Here is a roundup of the tweets I posted this past week regarding glaucoma patients seen in consultation. Please read and add comments to turn this teachable moments into a many days of learning! I have added more details to each case beyond what was posted on Twitter.
It was an abbreviated week as my office was closed for everyone to attend the Optimed Software Users' Group Conference for Accuro in Kelowna. You can search for my glaucoma consult tweets using the following RSS feed as well:feed://search.twitter.com/search.atom?q=robschertzer+%23glaucoma+consult
These four cases were tweeted and I have added additional notes under each:
Patient referred by optometrist as a glaucoma suspect due to an abnormal Frequency Doubling Test. VA was 6/6 OU uncorrected, IOP readings 16 OD & 15 OS @ 1515hrs, angles were wide open to the ciliary body. Both optic nerves had overal increase in size rather than just increased cupping. Baseline HRT nerve scan was performed for future comparison and the patient will be re-assessed in 6 months with Standard Automated Perimetry instead of FDT along with repeat HRT testing.
Patient was referred by her family doctor after a locum tenens filling in for her medical retina ophthalmologist noted blood vessels on the iris in the eye that had a Central Retinal Vein Occlusion in the distant past. The eye has only Hand Motion vision (HM) with fellow eye VA of 6/7.5. Eye pressures were 15 OD and 16 OS @1445hrs. There were no dilated vessels noted in the angle on gonioscopy, the angle was wide open to the ciliary body. The blood vessel around the pupillary margin appeared to be just a prominent vessel as opposed to a leaky one from neovascularization.
Referred by a general ophthalmologist to consider glaucoma filtration surgery due to poor compliance to medical therapy resulting in progressive optic nerve damage. Has been on Travatan for awhile and Cosopt was added 2 weeks prior to this consult when pressure was found to be 26 in eye of concern; patient never filled Rx for the Cosopt and was not given a sample.
On examination her IOP was just 10 OU @1400hrs as she had taken her Travatan the previous night, though not her Cosopt. Although the angles had a narrow approach, the post TM could be seen OU. There was extensive optic nerve damage OS with shunt vessel formation. Told her she will need surgery if she does not keep on taking the drops but that the drops are actually working when she takes them; just stick with the Travatan.

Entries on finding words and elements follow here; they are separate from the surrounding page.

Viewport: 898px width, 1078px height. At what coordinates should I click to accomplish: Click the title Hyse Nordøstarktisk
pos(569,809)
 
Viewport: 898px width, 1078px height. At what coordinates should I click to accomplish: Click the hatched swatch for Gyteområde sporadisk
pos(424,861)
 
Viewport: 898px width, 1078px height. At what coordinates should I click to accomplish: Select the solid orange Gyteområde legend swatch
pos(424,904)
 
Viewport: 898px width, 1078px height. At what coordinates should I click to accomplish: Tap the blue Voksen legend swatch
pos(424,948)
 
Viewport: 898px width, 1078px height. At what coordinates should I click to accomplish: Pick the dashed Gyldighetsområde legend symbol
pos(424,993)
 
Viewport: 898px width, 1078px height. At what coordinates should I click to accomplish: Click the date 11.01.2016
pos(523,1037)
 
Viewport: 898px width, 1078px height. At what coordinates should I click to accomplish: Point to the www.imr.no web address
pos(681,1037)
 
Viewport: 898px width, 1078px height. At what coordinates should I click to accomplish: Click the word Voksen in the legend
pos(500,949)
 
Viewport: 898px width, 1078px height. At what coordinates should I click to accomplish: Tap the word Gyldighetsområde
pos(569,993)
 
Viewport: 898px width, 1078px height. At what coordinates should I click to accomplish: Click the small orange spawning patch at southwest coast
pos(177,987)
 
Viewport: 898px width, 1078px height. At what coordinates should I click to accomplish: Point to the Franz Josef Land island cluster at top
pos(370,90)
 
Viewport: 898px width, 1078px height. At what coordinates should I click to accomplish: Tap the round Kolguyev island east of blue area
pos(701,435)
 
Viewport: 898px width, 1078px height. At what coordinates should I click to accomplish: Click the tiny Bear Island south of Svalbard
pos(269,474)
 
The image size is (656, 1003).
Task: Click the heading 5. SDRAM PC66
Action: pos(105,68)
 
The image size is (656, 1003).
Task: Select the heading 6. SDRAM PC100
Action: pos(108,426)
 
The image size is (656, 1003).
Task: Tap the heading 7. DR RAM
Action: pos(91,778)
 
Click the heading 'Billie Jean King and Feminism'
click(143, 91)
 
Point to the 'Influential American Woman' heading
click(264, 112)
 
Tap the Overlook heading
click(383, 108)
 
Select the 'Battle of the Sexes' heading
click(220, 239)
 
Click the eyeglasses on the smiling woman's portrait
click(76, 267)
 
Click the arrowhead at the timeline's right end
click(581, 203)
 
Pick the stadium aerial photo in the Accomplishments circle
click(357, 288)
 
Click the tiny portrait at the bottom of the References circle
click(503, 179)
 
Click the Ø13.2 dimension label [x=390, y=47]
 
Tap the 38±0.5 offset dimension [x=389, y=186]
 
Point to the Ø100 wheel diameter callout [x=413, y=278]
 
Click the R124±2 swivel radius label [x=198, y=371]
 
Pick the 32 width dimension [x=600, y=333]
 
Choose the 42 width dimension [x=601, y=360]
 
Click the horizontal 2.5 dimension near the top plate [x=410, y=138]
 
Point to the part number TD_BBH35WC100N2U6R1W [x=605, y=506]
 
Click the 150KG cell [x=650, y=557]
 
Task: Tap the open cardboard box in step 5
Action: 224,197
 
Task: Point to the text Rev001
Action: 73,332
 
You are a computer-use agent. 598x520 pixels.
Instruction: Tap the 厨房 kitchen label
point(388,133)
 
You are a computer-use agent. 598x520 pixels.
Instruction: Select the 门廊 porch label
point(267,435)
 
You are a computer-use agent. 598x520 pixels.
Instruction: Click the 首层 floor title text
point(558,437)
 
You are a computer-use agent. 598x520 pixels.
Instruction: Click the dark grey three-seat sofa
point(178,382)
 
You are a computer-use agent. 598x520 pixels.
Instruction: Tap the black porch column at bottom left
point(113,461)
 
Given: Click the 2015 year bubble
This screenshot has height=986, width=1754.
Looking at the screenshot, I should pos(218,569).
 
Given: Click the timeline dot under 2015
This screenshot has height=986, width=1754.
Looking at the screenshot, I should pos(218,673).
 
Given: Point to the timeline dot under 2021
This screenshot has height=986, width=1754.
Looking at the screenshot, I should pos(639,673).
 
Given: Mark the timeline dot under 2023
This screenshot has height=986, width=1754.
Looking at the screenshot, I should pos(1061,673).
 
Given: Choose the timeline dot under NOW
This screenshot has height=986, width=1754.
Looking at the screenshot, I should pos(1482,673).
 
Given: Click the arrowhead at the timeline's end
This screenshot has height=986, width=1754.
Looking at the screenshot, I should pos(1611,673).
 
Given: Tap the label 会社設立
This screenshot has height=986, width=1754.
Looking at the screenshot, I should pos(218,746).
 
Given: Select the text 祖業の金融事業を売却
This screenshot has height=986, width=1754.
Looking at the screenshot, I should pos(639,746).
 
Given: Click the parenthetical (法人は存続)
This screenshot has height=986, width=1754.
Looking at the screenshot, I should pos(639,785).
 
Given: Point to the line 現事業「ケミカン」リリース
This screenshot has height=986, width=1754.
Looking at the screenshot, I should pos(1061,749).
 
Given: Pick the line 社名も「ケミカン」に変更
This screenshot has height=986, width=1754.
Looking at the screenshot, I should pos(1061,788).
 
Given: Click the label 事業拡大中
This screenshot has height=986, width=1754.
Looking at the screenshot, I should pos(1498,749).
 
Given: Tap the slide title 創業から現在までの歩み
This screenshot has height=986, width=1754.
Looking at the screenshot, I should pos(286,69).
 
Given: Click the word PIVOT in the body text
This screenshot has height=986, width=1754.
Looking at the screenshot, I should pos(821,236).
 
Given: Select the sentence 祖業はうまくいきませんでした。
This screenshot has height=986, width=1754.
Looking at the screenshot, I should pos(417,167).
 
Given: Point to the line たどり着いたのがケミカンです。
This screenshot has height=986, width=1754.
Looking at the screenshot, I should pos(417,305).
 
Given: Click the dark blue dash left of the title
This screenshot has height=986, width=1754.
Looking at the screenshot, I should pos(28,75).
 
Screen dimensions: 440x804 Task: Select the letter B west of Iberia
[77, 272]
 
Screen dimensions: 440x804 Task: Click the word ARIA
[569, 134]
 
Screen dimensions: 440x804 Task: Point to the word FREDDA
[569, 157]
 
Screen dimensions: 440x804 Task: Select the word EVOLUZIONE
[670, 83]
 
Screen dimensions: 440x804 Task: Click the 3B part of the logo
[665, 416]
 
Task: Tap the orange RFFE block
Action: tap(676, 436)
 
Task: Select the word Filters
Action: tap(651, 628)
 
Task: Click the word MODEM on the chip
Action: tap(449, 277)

Referred by vitreo-retinal surgeon to confirm glaucoma. Had prior complicated cataract surgery with vitreous pushing IOL and iris forward, clsoing off the angle. VA was 6/9 OD and 6/30 in effected eye; also has Age Related Macular Degeneration (ARMD.) IOP readings of 14 OD and 20 OS @1420hrs. Significant optic nerve pallor OU with increased cupping.
This patient has already been through two anterior segment procedures and one vitreo-retinal procedure. A conservative approach starting her on Travatan-Z OS qHS was initiated and she will be seen in follow-up.
These two cases could not be retrieved by searching Twitter but were from same day:
73 yo East Indian male, increased cupping, Chronic Open Angle Glaucoma (COAG).
Referred by general ophthalmologist for second opinion. Has been on Timolol BID OU x 10 yrs and very anxious about his eyes but not aware of what his pressure readings have been. Recent Optometrist visit IOP was 13 OD and 8 OS. VA 6/7.5 OD, 6/12 OS w/ correction. IOP readings 18 OD and 10 OS at 1340hrs. PC IOLs OU. Angles open but completely covered in pigmented debris. Both optic nerves completely "cupped out." Visual fields consistent with extensive disc damage.
Opted to switch Timolol to Travatan-Z with rationale that likely had long term drift of IOP from many years on Timolol, to keep simple as single medication per day, and applying AGIS findings loosely to not tolerate single IOP reading 18 or more.
62 yo white male, referred by Optometrists b/o suspicious left optic nerve.
Referred with Hx of recent optic nerve "Drance" haemmorhage and abnormal OCT nerve fibre layer. Uncorrected VA of 6/9 OD and 6/7.5 OS and IOP of 20 OD and 19 OS at 1325hrs. Anterior segment normal except for early NS cataracts. Wide open angles OU. Optic nerve examination confirmed some thinning of the rim OS with single missed spot on Visual Field testing.
After discussing the options with the patient, we decided to continue to follow with repeat HRT, VF and examination every 6 months and only treat if begin to confirm and change over time.